Bergbaufirmen im Fusionsfieber Minenriese Barrick bläst Newmont-Übernahme ab

Goldmine von Barrick Gold in Argentinien: Die Minenfirmen befinden sich im Fusionsfieber.
REUTERS / Barrick
Goldmine von Barrick Gold in Argentinien: Die Minenfirmen befinden sich im Fusionsfieber.

Kooperation statt feindliche Übernahme im Goldbergbau: Der kanadische Konzern Barrick Gold will seinen US-Konkurrenten Newmont Mining nicht mehr übernehmen. Stattdessen planen beide Unternehmen nun ein Joint Venture im US-Bundesstaat Nevada, wie Barrick-Chef Mark Bristow am Montag mitteilte.
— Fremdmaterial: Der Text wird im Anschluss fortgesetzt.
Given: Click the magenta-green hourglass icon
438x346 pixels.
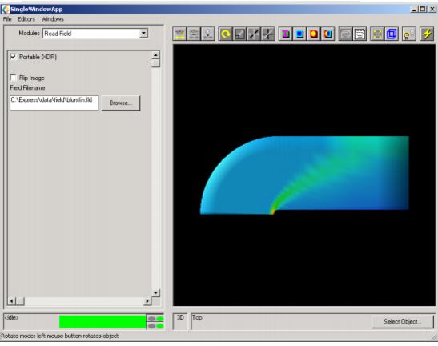Looking at the screenshot, I should pos(286,34).
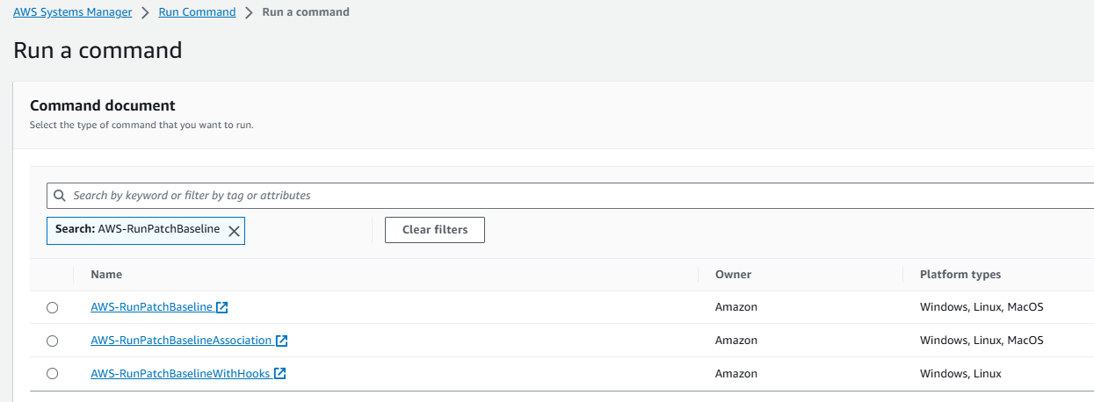Click the magnifier icon in search field
The width and height of the screenshot is (1094, 402).
59,196
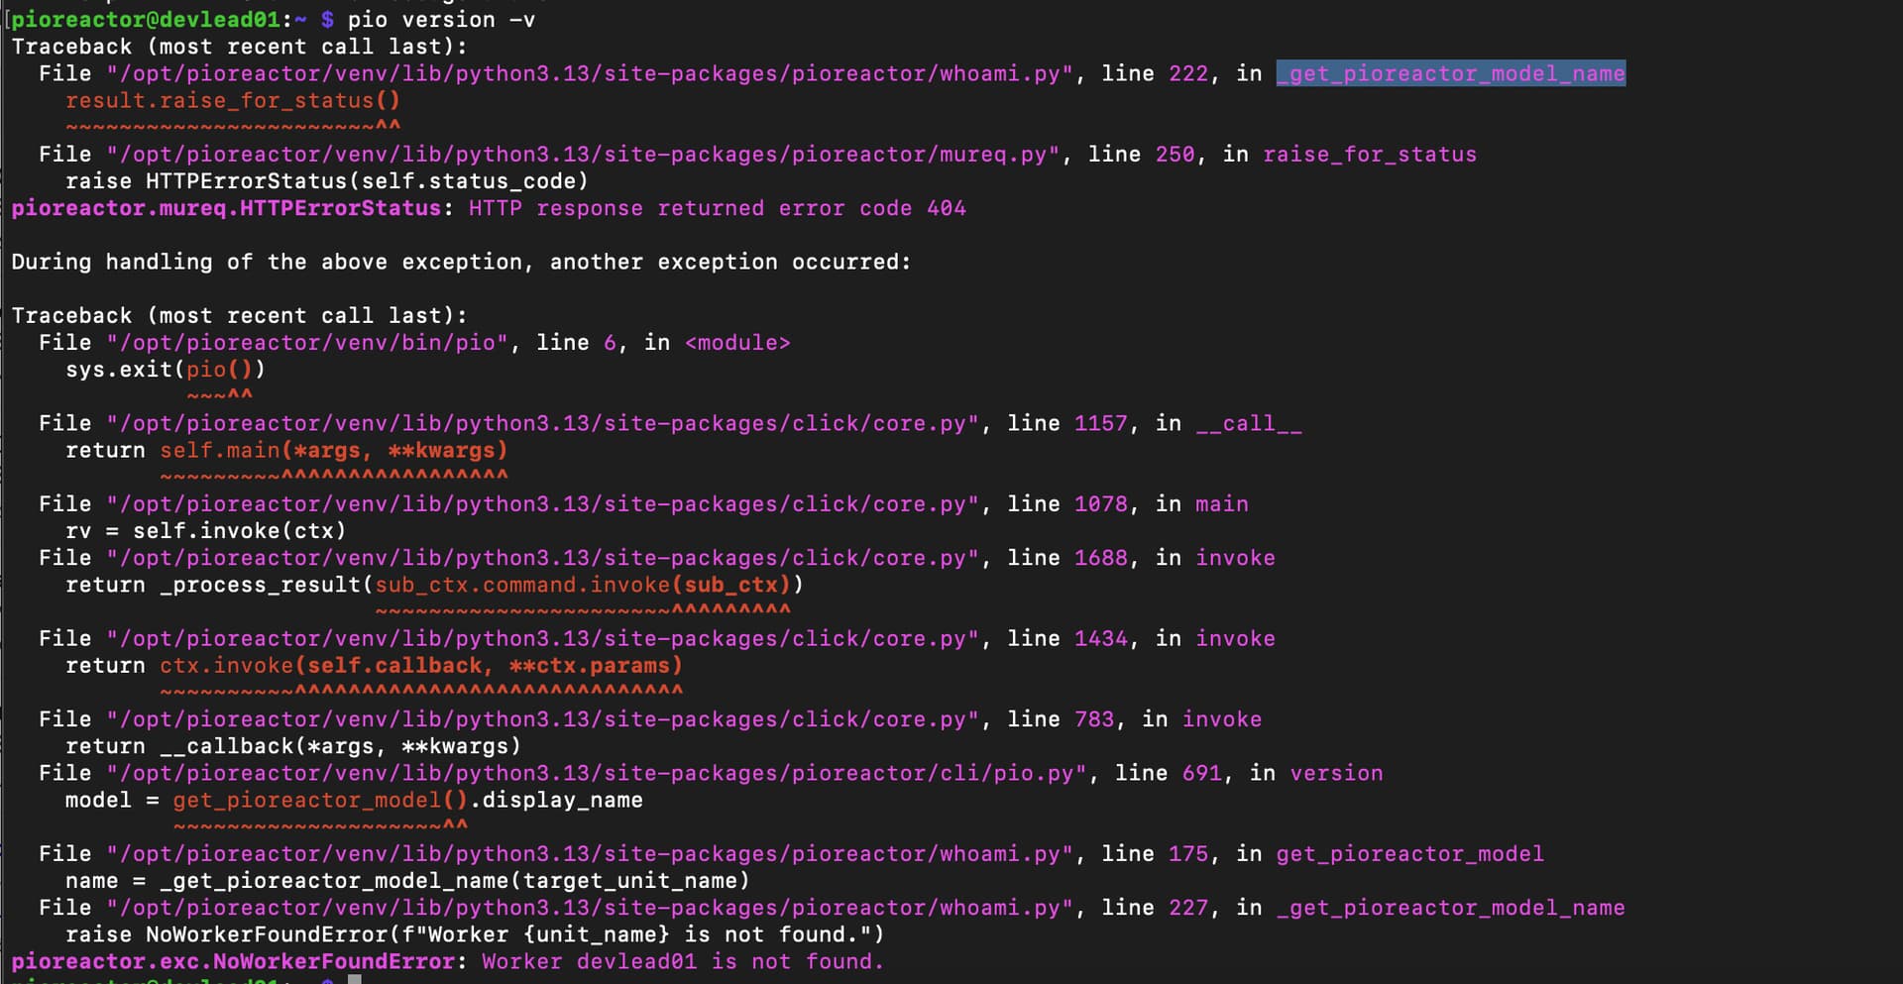Viewport: 1903px width, 984px height.
Task: Click the highlighted _get_pioreactor_model_name text selection
Action: pyautogui.click(x=1450, y=73)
Newmont hatte vor einer Woche das Übernahme-Angebot von Barrick zurückgewiesen. Der kanadische Konzern hatte einen Aktientausch vorgeschlagen und hätte nach diesem Deal knapp 56 Prozent der Anteile an dem gemeinsamen Unternehmen gehalten.

Nun erklärte Bristow, die vereinbarte Kooperation beider Konzerne in Nevada sei der "beste Weg", das enorme Potenzial der dortigen Goldfelder auszuschöpfen und die Erträge zu maximieren. Das Joint Venture muss noch von den Regulierungsbehörden genehmigt werden.

Newmont ist selber gerade dabei, den kanadischen Konkurrenten Goldcorp für zehn Milliarden Dollar (8,9 Milliarden Euro) zu übernehmen. Die Aktionäre von Goldcorp müssen im April noch zustimmen. Durch das Ende der Übernahme-Offensive von Barrick ist ein Hindernis für die Fusion von Newmont und Goldcorp weggefallen.

Die knapper werdenden Goldreserven und wachsenden Förderkosten führen derzeit zu einer Serie von Allianzen und Fusionen in der Branche. So hatte Barrick kürzlich bereits die Übernahme des britischen Konkurrenten Randgold bekanntgegeben.